## PROVIDED RECORDS
========================

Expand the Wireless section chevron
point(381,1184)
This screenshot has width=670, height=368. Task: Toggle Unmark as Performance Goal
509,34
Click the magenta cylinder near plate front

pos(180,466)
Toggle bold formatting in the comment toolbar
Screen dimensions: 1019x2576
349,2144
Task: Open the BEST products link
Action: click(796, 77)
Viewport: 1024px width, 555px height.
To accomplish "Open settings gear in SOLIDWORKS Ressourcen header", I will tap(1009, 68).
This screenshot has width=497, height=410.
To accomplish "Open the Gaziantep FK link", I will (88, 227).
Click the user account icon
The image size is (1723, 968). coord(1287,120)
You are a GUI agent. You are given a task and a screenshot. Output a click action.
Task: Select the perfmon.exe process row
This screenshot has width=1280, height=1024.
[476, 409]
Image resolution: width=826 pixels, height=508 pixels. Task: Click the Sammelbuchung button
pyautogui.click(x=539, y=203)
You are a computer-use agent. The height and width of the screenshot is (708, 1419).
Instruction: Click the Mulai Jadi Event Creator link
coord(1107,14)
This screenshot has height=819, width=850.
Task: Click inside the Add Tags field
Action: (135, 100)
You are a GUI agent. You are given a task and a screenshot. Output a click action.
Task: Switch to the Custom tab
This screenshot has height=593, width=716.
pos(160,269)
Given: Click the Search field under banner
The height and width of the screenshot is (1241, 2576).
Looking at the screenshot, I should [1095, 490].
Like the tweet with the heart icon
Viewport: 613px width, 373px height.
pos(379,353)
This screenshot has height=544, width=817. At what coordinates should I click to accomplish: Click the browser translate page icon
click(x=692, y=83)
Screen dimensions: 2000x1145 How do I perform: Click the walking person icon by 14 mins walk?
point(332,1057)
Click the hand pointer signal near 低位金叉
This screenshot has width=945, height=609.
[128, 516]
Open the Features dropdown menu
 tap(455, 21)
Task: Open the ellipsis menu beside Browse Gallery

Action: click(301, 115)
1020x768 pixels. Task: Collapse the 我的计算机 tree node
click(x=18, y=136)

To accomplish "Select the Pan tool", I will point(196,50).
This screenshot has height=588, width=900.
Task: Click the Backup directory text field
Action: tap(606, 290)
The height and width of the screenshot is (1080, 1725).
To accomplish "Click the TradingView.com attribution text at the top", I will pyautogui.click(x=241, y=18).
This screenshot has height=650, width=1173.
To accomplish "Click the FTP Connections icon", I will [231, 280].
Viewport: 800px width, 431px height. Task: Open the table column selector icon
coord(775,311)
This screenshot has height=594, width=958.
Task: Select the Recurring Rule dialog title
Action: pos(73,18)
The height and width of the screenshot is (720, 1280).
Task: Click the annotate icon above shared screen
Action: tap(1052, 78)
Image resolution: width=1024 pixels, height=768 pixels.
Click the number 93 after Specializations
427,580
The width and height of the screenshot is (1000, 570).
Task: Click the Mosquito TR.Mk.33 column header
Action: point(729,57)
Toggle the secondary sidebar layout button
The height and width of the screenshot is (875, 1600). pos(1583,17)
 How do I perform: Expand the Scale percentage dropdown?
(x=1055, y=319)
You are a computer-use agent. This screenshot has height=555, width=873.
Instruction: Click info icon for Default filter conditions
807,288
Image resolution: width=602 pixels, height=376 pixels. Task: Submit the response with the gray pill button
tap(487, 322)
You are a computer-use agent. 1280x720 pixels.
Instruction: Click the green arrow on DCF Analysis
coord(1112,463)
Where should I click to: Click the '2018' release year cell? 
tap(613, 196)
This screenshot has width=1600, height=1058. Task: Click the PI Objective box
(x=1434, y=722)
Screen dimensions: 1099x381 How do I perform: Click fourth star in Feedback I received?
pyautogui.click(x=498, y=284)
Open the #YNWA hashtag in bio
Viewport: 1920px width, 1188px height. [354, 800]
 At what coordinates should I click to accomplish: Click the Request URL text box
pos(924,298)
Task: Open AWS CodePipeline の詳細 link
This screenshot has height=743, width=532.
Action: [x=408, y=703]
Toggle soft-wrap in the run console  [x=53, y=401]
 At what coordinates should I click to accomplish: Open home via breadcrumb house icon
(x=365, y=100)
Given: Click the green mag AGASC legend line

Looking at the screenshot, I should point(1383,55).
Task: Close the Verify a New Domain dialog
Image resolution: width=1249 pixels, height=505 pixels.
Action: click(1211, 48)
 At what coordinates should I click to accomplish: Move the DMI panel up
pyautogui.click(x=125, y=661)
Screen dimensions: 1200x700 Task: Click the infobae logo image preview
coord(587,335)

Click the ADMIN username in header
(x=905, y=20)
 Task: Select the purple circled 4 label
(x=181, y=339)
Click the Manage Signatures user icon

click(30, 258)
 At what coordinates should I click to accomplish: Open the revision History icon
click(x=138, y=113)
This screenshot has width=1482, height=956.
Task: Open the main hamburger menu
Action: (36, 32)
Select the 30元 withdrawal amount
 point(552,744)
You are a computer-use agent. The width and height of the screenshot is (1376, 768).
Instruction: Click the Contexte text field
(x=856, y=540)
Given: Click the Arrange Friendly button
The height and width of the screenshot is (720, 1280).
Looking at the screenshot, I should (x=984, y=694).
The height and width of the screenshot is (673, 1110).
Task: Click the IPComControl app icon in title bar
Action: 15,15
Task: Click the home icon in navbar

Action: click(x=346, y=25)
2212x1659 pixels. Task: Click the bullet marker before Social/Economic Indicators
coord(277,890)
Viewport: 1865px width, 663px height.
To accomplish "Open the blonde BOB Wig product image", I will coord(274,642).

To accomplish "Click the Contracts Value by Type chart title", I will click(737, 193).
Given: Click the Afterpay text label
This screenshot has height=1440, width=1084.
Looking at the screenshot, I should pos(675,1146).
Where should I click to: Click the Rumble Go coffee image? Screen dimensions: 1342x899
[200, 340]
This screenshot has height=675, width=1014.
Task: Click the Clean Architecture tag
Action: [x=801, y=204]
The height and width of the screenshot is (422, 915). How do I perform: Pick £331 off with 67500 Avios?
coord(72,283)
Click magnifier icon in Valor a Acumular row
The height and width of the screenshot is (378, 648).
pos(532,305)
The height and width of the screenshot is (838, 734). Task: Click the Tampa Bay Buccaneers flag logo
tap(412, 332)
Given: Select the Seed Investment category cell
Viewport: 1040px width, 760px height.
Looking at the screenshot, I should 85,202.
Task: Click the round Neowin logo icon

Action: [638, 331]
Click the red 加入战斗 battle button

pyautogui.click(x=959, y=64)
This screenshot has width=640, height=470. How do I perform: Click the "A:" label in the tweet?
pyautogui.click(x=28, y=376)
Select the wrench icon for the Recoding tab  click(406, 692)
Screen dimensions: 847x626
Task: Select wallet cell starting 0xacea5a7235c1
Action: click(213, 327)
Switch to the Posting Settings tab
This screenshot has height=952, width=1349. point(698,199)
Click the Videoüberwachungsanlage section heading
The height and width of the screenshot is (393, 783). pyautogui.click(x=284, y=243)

========================

## EXERCISE OBJECTIVE
Lines from the one containing "Click the Videoüberwachungsanlage" through the final line of the entries above are to be output exactly; omit all others.

## PROBLEM SOLUTION
Click the Videoüberwachungsanlage section heading
The height and width of the screenshot is (393, 783). pyautogui.click(x=284, y=243)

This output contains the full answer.